The Mainsheet


Album review: Preacher’s Daughter

by TISH MELTON

Album: Preacher’s Daughter by Ethel Cain

Intro: In her debut concept album following a preacher’s daughter who
runs away from home and ends up cannibalized, Ethel Cain explores the
unexplainable, all while maintaining her hauntingly familiar songwriting
and vocal genius.

“American Teenager”

In an almost satirically upbeat and heavily produced track two, Cain takes inspiration from The Cranberries to set the scene for our preacher’s daughter, who resides in a small Nebraska town. (“Grew up under yellow light on
the street / putting too much faith in the make-believe and another high school football team.”) This common “small town” trope is eventually overshadowed by Cain’s anti-war sentiment, criticizing the culture of violence and hatred that America fosters, and how the next generation must face the con-
sequences. (“Say what you want and say it like you mean it with
your fists for once / A long, cold war with your kids at the front.”) To Cain’s surprise, this song made it onto former President Barack Obama’s Top Songs of 2022.

“Sun Bleached Flies”

If the soft intro of this penultimate track tugs at your heartstrings on the first listen, you’re in for a rough seven minutes.

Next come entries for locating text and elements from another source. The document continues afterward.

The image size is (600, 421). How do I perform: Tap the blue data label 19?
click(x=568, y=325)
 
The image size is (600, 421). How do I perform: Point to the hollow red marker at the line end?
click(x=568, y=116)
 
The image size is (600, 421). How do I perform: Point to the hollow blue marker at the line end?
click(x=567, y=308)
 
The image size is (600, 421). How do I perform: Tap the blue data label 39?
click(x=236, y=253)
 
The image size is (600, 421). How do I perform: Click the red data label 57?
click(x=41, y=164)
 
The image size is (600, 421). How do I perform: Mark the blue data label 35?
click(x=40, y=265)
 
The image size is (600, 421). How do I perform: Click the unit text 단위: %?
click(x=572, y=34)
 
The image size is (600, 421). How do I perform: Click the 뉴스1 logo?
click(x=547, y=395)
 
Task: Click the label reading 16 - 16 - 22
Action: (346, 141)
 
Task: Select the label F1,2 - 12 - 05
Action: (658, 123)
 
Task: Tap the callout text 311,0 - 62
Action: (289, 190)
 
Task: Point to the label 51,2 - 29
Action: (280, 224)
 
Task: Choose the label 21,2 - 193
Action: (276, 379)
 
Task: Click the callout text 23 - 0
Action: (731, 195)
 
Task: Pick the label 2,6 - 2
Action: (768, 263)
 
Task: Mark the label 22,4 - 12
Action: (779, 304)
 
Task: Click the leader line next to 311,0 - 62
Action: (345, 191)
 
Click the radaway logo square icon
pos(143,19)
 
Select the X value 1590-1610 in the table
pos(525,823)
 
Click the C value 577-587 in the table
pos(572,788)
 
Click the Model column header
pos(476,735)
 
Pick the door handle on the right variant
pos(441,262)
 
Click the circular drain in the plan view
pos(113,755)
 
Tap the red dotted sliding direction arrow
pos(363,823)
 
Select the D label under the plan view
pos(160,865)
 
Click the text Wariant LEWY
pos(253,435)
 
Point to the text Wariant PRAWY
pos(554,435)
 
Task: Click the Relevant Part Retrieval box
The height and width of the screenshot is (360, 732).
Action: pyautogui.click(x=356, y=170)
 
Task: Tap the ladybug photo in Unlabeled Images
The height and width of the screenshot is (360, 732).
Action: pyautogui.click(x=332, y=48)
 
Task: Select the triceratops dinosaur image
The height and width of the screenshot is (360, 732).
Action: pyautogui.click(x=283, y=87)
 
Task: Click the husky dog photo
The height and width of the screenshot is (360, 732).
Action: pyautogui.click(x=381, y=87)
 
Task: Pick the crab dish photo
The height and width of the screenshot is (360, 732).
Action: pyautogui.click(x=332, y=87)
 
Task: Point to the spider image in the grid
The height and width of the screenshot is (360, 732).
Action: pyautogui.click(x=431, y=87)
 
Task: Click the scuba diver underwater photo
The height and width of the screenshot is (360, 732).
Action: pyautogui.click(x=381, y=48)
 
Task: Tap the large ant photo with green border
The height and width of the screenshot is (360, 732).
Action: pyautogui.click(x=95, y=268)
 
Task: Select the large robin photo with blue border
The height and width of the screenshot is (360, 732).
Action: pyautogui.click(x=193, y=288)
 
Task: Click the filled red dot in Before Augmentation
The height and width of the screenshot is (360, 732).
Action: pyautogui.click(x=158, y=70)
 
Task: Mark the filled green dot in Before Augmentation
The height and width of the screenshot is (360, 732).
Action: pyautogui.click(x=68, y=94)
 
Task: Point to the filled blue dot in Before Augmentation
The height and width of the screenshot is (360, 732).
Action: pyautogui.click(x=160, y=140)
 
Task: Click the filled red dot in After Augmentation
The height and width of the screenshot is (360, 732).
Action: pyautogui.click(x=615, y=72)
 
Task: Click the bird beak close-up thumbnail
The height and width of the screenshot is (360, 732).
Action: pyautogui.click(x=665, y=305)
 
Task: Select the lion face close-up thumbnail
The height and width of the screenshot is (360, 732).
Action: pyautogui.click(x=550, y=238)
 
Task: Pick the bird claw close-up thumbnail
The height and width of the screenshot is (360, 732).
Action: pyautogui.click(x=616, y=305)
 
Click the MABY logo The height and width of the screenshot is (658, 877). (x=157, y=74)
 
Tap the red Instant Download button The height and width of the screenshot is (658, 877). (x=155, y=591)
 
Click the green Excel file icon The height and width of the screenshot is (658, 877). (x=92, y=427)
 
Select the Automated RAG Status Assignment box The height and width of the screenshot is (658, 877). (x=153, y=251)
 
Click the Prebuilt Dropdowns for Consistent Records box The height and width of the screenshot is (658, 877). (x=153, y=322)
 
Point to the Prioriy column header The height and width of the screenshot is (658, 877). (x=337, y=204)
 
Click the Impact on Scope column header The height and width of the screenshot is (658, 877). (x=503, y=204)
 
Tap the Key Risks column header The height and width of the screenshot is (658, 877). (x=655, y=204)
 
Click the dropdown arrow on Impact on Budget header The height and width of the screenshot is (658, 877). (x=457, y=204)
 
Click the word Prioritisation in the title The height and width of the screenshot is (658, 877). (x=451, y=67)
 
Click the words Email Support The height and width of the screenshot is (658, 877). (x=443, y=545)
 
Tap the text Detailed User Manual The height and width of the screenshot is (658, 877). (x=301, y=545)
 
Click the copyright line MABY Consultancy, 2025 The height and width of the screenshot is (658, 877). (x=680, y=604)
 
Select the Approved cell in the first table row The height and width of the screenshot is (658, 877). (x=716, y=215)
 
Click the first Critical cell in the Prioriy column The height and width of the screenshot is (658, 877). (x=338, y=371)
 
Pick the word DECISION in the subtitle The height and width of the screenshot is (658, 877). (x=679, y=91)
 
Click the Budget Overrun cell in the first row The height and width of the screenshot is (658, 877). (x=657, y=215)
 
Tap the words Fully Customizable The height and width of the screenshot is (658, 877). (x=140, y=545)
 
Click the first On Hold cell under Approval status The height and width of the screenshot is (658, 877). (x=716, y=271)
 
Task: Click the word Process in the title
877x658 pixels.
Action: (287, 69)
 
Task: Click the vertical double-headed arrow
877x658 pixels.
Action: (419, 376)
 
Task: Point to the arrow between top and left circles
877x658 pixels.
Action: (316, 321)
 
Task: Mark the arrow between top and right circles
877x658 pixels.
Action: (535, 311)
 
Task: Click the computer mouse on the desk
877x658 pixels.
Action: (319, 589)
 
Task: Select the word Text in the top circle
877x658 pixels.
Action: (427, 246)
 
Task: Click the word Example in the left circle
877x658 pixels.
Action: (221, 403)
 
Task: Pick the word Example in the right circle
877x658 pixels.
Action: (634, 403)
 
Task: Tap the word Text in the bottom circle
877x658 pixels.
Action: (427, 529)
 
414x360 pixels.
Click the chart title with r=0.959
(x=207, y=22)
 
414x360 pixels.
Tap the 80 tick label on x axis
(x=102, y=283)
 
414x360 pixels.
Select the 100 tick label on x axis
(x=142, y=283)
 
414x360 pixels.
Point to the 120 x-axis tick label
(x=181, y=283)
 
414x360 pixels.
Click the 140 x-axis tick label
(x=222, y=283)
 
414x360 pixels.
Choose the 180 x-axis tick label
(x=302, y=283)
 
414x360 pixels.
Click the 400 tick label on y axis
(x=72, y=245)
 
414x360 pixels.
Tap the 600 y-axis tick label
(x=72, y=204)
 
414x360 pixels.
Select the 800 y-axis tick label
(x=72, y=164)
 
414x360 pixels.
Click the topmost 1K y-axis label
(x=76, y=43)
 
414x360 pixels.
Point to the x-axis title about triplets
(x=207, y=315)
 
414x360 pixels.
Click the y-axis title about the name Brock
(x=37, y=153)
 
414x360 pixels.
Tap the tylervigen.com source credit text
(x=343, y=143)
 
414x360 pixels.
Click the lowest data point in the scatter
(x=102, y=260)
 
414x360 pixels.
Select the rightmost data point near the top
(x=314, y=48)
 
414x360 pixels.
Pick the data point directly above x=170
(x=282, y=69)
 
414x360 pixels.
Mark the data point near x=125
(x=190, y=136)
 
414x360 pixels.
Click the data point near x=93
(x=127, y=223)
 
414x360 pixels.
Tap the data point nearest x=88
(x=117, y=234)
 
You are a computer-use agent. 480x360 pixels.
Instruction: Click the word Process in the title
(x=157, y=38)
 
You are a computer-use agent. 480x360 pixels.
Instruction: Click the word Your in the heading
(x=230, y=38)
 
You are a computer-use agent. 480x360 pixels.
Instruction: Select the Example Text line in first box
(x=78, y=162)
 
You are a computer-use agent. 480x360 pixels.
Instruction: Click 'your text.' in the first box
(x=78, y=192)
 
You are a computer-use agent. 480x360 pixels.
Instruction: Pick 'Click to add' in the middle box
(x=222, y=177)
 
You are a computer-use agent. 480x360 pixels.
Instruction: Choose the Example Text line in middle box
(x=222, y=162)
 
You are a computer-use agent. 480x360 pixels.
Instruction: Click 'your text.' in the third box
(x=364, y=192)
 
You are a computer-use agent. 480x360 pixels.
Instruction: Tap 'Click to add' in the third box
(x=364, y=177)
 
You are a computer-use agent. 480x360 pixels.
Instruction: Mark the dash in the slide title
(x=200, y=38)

Through intensely vulnerable lyrics and layered vocals, Cain explores our preacher’s daughter’s complicated feelings
around faith after her own death. (“What I wouldn’t give to be in church this Sunday / listening to the choir so heartfelt, all singing / God loves you, but not enough to save you.”) Although it’s clear that she feels some sense of acceptance
by the end (“If it’s meant to be, then it will be / I forgive it all as it comes back to me”), there is still one thing unclear: Is there an afterlife waiting
for her? The preacher’s daughter’s complicated relationship with God, even after she dies, begs the question of whether she finds peace in a new life or absolutely nothing at all. Nonetheless, the subjectivity of the ending reinforces the idea that we will never know what waits for us at our end, and faith is about surrendering to this fact and understanding that, again, whatever is meant to be, will be.